→ **Stored items**
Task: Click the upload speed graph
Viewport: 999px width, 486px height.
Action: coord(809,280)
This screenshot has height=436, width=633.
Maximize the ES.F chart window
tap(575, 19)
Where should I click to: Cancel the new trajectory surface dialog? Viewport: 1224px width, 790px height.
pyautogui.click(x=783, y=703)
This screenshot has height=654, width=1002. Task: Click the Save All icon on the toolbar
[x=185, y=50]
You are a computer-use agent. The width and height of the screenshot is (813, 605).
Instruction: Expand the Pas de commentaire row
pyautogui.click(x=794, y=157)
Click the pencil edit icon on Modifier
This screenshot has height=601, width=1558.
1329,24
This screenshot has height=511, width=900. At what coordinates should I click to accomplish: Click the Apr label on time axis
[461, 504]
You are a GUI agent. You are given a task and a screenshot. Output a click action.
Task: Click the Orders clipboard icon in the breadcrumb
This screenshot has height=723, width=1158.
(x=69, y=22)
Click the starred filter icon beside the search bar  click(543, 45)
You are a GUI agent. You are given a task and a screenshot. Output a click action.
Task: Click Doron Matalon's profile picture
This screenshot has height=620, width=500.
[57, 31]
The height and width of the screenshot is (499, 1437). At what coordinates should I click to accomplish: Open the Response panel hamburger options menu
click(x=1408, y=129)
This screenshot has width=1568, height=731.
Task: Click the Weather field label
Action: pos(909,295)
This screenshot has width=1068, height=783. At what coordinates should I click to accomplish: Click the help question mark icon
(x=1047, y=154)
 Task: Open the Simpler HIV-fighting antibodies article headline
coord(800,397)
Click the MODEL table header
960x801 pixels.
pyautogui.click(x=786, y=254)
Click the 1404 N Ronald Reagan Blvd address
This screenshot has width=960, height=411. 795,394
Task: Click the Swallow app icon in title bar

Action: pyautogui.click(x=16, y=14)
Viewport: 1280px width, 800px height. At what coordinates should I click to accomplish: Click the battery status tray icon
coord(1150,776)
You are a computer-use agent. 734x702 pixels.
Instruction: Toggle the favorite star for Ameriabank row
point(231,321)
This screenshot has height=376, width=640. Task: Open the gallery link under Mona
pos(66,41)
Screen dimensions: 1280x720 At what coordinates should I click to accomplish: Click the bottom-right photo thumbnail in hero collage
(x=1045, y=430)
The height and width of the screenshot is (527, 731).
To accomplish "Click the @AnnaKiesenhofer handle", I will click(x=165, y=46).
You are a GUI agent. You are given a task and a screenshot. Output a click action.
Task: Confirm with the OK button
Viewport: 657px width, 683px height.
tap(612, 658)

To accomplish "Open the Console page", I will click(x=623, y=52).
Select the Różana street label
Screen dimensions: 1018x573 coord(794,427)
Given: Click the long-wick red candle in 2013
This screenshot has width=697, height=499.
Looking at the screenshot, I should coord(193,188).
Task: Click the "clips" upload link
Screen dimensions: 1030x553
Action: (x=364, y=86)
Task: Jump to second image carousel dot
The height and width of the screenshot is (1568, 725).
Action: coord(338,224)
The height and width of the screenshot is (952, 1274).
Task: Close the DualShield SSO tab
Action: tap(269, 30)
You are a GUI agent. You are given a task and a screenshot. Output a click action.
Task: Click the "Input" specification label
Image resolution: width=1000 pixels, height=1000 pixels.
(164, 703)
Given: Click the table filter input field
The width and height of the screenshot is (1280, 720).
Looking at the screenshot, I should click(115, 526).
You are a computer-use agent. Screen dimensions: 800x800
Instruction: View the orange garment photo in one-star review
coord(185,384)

→ **Problem to solve**
Start to finish, copy the records above with no differences.

→ **Output of the task**
Task: Click the upload speed graph
Viewport: 999px width, 486px height.
Action: coord(809,280)
This screenshot has height=436, width=633.
Maximize the ES.F chart window
tap(575, 19)
Where should I click to: Cancel the new trajectory surface dialog? Viewport: 1224px width, 790px height.
pyautogui.click(x=783, y=703)
This screenshot has height=654, width=1002. Task: Click the Save All icon on the toolbar
[x=185, y=50]
You are a computer-use agent. The width and height of the screenshot is (813, 605).
Instruction: Expand the Pas de commentaire row
pyautogui.click(x=794, y=157)
Click the pencil edit icon on Modifier
This screenshot has height=601, width=1558.
1329,24
This screenshot has height=511, width=900. At what coordinates should I click to accomplish: Click the Apr label on time axis
[461, 504]
You are a GUI agent. You are given a task and a screenshot. Output a click action.
Task: Click the Orders clipboard icon in the breadcrumb
This screenshot has height=723, width=1158.
(x=69, y=22)
Click the starred filter icon beside the search bar  click(543, 45)
You are a GUI agent. You are given a task and a screenshot. Output a click action.
Task: Click Doron Matalon's profile picture
This screenshot has height=620, width=500.
[57, 31]
The height and width of the screenshot is (499, 1437). At what coordinates should I click to accomplish: Open the Response panel hamburger options menu
click(x=1408, y=129)
This screenshot has width=1568, height=731.
Task: Click the Weather field label
Action: pos(909,295)
This screenshot has width=1068, height=783. At what coordinates should I click to accomplish: Click the help question mark icon
(x=1047, y=154)
 Task: Open the Simpler HIV-fighting antibodies article headline
coord(800,397)
Click the MODEL table header
960x801 pixels.
pyautogui.click(x=786, y=254)
Click the 1404 N Ronald Reagan Blvd address
This screenshot has width=960, height=411. 795,394
Task: Click the Swallow app icon in title bar

Action: pyautogui.click(x=16, y=14)
Viewport: 1280px width, 800px height. At what coordinates should I click to accomplish: Click the battery status tray icon
coord(1150,776)
You are a computer-use agent. 734x702 pixels.
Instruction: Toggle the favorite star for Ameriabank row
point(231,321)
This screenshot has height=376, width=640. Task: Open the gallery link under Mona
pos(66,41)
Screen dimensions: 1280x720 At what coordinates should I click to accomplish: Click the bottom-right photo thumbnail in hero collage
(x=1045, y=430)
The height and width of the screenshot is (527, 731).
To accomplish "Click the @AnnaKiesenhofer handle", I will click(x=165, y=46).
You are a GUI agent. You are given a task and a screenshot. Output a click action.
Task: Confirm with the OK button
Viewport: 657px width, 683px height.
tap(612, 658)

To accomplish "Open the Console page", I will click(x=623, y=52).
Select the Różana street label
Screen dimensions: 1018x573 coord(794,427)
Given: Click the long-wick red candle in 2013
This screenshot has width=697, height=499.
Looking at the screenshot, I should coord(193,188).
Task: Click the "clips" upload link
Screen dimensions: 1030x553
Action: (x=364, y=86)
Task: Jump to second image carousel dot
The height and width of the screenshot is (1568, 725).
Action: coord(338,224)
The height and width of the screenshot is (952, 1274).
Task: Close the DualShield SSO tab
Action: tap(269, 30)
You are a GUI agent. You are given a task and a screenshot. Output a click action.
Task: Click the "Input" specification label
Image resolution: width=1000 pixels, height=1000 pixels.
(164, 703)
Given: Click the table filter input field
The width and height of the screenshot is (1280, 720).
Looking at the screenshot, I should click(115, 526).
You are a computer-use agent. Screen dimensions: 800x800
Instruction: View the orange garment photo in one-star review
coord(185,384)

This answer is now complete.